I have referred in passing in other postings to Morocco's Green Plan - or Maroc Vert. It was introduced three years ago and is being enthusiastically persued by all the institutions of agriculture in the country.
It's being promoted as a domestic response to Morocco's need to import much of its food and the fact that 80% of the county's land area is arid or desert. But, of course, it is also a response to the developing world food crisis and an attempt to improve food security.
One of the best examples of this witnessed by the FW Farm Study Tour was at the city of Fes. The Chamber of Agriculture there was highly organised and its officials were only too happy to share with us what they are doing.
Crops grown in the region around the city include cereals and legumes as well as olives, top fruit, vegetables and capers.

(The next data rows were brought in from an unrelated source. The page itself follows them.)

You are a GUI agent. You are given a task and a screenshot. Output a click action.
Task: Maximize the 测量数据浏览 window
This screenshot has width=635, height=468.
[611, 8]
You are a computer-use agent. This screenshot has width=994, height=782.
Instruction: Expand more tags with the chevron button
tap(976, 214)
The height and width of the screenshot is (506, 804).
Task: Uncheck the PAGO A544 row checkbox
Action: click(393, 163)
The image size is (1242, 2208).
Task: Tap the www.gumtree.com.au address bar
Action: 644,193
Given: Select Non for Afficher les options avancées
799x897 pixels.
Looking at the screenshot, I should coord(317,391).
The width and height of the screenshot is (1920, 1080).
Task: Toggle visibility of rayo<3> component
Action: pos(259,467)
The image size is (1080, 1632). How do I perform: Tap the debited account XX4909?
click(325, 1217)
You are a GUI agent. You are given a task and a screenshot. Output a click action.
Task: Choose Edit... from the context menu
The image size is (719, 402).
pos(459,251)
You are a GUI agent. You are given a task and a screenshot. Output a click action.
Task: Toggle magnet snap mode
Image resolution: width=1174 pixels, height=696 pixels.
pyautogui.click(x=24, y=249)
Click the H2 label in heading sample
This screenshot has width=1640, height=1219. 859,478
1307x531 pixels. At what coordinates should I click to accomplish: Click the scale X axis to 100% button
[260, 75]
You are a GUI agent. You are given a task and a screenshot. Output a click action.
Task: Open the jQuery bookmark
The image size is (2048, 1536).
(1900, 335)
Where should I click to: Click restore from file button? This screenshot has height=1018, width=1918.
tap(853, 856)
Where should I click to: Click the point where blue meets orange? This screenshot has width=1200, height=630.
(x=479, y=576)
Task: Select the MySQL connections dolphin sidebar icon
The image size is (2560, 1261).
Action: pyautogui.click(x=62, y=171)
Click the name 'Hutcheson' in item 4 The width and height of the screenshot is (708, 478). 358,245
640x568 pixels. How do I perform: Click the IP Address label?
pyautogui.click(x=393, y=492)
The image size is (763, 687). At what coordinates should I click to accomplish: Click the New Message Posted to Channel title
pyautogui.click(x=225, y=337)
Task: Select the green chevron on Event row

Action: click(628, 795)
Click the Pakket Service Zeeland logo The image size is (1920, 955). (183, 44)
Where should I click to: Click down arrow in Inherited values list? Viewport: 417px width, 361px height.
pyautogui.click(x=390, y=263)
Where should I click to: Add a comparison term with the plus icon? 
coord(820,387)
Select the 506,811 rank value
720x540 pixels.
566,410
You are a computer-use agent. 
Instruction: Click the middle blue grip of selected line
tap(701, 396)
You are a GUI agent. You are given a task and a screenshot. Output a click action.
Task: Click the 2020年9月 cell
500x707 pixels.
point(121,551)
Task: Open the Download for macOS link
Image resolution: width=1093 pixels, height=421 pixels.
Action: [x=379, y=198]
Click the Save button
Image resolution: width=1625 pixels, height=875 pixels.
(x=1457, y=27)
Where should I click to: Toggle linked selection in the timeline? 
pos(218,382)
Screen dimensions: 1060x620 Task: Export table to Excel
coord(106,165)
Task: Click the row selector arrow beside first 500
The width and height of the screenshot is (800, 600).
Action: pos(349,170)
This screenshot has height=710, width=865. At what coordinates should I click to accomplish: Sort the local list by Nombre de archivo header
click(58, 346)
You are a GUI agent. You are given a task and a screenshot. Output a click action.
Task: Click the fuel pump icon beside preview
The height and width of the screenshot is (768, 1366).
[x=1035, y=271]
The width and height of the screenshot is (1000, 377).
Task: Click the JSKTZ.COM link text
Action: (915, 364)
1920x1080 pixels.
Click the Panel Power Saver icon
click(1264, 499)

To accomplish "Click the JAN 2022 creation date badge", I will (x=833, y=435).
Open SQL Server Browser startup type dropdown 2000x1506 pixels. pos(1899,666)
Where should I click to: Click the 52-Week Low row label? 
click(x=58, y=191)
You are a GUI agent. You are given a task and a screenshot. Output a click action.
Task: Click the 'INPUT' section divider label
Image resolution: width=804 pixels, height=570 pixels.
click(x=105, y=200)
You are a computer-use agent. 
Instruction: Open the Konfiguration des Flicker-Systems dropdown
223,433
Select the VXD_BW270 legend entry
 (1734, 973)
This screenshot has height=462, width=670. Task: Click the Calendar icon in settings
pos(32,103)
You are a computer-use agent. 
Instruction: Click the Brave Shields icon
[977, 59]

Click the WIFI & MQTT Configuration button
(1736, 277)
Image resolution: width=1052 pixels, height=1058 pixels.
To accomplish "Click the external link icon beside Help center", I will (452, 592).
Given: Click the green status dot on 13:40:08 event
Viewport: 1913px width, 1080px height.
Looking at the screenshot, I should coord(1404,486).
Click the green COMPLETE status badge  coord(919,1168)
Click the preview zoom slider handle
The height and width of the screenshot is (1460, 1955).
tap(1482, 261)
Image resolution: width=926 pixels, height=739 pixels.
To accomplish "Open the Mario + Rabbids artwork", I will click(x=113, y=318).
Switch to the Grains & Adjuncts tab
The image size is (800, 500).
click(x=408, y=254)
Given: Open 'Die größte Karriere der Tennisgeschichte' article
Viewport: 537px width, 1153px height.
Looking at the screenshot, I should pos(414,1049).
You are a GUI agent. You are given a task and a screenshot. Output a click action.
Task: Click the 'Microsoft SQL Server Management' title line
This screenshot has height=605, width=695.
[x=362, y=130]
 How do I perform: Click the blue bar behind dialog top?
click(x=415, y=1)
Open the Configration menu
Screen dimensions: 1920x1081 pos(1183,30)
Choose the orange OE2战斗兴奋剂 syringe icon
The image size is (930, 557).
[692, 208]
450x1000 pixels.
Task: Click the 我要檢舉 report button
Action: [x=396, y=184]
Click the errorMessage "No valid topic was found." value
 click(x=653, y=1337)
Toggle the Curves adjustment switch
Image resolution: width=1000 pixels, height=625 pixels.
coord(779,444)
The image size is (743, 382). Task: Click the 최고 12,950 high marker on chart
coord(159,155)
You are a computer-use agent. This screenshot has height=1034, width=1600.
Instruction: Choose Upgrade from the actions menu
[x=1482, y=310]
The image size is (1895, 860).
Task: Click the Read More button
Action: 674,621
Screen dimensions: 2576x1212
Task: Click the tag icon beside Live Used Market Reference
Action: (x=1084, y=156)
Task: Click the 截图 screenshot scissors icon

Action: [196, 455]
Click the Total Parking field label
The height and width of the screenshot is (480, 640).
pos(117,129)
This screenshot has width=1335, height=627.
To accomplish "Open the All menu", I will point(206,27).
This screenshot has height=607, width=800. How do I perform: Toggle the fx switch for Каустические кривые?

But only one seventh of the land is irrigated and this limits potential to increase yields and efficiency - which are among the objectives of the plan.
The Chamber officials told us that the average yield of wheat in the area was just 2t/ha but that the best farmers who used fertilisers and crop protection chemicals achieved 8t/ha. Predictably their ambition was to raise the average and they hoped it could be achieved by culture change - as well as by the intorduction of more irrigation from the state funded reservoirs built virtually every year.
Clearly the officials were pre-occupied by the problems they were having in changing the culture of small farmers who were resisting change. They laid on a magnificent reception for our party and questioned us on how we would tackle the problem. Maybe they thought we must have faced similar difficulties after the 2nd World War. We put forward a few suggestions and promised to think further on what might work in this very different country.
They certainly deserve to succeed given their determination and enthusiasm.